Irish Daily Mail

UK’s exit ‘may risk funding for child heart op scheme’

- By Elaine Keogh

FUNDING for a cross-border scheme offering life-saving heart surgery to babies and children from the North could be jeopardise­d by Brexit, one of the country’s leading paediatric cardiologi­sts has warned.

As many as 200 children, some newborn babies needing urgent surgery for congenital heart disease, have benefited from the €30million-€40million initiative whereby treatment is delivered at Our Lady’s Children’s Hospital in Crumlin, Dublin.

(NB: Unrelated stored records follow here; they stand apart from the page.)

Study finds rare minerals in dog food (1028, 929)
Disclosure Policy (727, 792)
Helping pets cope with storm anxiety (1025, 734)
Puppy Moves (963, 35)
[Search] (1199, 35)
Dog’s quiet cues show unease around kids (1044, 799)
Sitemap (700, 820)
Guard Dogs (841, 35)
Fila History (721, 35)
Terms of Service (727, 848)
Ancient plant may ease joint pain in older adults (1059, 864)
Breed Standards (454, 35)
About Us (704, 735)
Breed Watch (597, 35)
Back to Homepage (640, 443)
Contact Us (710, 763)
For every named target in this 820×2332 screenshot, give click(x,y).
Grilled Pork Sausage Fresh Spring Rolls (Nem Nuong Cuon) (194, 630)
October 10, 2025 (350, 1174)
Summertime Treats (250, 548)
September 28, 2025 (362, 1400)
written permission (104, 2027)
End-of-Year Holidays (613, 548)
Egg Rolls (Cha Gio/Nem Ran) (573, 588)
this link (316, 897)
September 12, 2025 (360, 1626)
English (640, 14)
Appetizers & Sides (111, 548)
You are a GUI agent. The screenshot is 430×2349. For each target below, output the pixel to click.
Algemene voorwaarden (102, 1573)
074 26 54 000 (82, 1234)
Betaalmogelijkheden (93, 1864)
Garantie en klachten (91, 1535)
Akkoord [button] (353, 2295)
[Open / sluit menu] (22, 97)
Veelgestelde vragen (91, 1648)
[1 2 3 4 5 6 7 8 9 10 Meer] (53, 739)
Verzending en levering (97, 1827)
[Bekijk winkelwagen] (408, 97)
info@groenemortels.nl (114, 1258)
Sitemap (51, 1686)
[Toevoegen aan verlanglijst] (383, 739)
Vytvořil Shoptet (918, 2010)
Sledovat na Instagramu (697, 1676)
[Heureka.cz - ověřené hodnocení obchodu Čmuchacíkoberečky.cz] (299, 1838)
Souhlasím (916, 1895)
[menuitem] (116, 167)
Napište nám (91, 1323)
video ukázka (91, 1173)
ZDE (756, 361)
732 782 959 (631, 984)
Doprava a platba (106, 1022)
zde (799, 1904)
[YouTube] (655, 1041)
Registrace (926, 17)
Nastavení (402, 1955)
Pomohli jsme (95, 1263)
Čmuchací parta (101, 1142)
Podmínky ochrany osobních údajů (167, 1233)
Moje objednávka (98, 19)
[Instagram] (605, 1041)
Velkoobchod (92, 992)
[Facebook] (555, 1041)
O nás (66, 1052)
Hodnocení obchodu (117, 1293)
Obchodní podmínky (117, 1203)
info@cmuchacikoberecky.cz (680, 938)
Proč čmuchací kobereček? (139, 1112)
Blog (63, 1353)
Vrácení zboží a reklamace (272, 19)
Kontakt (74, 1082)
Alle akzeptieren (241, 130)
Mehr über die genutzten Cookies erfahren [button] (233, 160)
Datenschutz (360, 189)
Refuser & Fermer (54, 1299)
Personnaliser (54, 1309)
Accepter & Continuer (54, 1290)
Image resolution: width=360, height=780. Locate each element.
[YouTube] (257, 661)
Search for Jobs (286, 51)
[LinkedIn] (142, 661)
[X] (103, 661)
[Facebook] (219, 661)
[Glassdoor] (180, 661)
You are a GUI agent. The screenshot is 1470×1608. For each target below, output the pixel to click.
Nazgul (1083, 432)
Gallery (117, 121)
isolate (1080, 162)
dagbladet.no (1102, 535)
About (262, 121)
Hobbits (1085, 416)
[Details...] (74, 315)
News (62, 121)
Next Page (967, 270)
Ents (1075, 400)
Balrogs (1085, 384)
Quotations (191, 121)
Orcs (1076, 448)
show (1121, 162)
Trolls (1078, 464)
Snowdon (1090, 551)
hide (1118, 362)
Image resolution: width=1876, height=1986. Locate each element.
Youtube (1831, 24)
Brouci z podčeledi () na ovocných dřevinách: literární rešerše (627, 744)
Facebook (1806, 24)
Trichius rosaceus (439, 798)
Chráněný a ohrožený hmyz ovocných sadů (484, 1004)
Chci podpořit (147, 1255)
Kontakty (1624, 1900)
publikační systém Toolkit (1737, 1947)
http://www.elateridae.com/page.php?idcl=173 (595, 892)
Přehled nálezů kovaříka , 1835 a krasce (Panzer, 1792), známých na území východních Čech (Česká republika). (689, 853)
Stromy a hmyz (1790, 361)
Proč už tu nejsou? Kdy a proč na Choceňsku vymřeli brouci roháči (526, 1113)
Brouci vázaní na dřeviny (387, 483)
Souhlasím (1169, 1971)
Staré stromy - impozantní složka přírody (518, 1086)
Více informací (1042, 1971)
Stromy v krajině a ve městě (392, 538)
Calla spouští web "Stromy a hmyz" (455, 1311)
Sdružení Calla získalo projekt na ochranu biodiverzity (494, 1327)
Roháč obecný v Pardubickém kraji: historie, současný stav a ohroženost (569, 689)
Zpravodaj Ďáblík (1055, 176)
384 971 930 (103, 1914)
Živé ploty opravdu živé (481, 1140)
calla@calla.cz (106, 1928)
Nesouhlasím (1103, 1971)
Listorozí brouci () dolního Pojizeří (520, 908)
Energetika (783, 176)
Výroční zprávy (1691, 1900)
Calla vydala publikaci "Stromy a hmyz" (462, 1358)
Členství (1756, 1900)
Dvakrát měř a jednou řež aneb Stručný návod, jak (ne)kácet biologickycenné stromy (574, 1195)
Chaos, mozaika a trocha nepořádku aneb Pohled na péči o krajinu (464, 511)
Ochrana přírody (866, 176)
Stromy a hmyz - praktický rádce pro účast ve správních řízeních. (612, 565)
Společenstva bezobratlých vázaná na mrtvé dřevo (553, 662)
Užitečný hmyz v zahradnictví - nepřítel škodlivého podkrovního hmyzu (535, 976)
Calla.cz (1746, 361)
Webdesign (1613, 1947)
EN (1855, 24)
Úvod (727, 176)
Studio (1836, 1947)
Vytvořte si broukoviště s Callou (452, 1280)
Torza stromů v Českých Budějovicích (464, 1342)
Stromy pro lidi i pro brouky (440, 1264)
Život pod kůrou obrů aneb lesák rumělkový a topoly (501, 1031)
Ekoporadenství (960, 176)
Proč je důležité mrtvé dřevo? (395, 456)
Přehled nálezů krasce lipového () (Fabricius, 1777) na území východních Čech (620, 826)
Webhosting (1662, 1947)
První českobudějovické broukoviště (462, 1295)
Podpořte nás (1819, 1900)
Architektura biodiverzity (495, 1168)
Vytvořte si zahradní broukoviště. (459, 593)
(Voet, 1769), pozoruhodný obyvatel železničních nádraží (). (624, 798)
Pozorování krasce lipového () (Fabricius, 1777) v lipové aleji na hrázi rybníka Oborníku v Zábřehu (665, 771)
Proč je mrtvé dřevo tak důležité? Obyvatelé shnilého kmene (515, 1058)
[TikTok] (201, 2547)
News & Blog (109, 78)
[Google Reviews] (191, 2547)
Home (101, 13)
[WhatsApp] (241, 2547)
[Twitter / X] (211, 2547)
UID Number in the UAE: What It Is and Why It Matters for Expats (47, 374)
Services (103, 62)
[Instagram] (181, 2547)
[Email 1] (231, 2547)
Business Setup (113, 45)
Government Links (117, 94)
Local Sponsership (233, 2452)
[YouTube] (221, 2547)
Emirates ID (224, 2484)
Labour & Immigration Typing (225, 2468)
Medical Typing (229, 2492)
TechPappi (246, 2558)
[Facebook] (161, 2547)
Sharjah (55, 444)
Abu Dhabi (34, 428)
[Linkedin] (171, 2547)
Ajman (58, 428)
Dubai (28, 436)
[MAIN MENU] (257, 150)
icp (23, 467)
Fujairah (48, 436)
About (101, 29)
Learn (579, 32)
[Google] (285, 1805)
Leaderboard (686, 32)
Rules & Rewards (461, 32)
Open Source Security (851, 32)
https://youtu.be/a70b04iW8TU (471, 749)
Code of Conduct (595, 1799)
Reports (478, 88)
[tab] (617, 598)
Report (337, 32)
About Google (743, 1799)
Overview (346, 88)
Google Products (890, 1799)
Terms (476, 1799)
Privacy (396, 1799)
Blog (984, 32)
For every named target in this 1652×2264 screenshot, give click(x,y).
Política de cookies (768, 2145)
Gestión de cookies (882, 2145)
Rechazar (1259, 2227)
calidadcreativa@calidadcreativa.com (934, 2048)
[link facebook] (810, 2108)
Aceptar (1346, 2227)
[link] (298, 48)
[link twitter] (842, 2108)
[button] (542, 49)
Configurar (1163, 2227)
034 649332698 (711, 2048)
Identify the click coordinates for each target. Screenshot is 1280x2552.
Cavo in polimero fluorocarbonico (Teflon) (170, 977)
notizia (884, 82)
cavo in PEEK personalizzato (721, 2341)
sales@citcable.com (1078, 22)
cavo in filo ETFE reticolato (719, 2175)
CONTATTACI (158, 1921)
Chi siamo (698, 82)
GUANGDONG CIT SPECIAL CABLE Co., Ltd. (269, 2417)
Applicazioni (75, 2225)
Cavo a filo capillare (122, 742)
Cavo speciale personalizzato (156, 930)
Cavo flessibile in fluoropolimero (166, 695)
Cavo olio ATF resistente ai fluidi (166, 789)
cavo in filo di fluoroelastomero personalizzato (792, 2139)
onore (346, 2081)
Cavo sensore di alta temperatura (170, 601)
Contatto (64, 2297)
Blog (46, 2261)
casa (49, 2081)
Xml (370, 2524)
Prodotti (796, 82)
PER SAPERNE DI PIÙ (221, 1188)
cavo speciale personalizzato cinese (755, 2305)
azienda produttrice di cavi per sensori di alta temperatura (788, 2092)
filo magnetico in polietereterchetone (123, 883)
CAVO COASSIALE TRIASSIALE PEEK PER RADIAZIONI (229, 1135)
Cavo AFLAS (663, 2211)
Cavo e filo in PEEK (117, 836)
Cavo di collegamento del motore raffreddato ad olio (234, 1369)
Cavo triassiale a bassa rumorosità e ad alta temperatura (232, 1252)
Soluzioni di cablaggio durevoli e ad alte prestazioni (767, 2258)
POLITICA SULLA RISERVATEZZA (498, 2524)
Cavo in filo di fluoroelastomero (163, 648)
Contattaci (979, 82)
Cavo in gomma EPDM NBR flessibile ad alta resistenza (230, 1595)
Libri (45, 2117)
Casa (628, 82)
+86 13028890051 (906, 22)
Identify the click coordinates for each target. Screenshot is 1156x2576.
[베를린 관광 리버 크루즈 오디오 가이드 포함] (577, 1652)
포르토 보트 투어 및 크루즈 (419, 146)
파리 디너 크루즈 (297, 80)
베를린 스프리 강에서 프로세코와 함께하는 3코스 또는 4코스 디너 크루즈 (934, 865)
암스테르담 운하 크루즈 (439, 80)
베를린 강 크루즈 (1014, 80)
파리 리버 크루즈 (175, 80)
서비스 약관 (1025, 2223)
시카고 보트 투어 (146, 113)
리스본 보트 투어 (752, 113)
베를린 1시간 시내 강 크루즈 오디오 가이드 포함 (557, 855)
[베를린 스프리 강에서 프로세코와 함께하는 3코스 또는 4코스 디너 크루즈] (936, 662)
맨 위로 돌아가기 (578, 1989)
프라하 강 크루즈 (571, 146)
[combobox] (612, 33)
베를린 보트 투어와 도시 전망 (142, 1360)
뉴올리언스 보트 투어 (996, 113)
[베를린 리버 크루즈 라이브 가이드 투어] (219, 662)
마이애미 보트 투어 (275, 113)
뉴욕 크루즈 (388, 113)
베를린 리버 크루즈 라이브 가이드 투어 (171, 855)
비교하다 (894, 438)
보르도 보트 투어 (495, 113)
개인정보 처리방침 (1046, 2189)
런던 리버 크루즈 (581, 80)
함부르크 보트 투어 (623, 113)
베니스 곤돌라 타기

However, Dr Paul Oslizlok has said Brexit is a worry and ‘is a cause for concern because nobody quite knows what it is really going to mean in terms of finances back and forth and how that [Brexit] will impact on them.’ He was speaking in advance of the All Island Congenital Heart Disease Network conference in Belfast yesterday. Establishe­d three years ago, the network has helped services expand at Crumlin hospital where babies and children from the North, as well as the Republic, are treated.

The scheme involves the two healthcare systems working together to deliver care to sick children in a networked way.

An all-island solution was recommende­d after a report found the service provided at the Royal Belfast Hospital for Sick Children was safe but not sustainabl­e.

Dr Oslizlok said the initiative was extremely important: ‘These are babies that... if you decide to put them on a plane... to England they very likely would not make that journey.’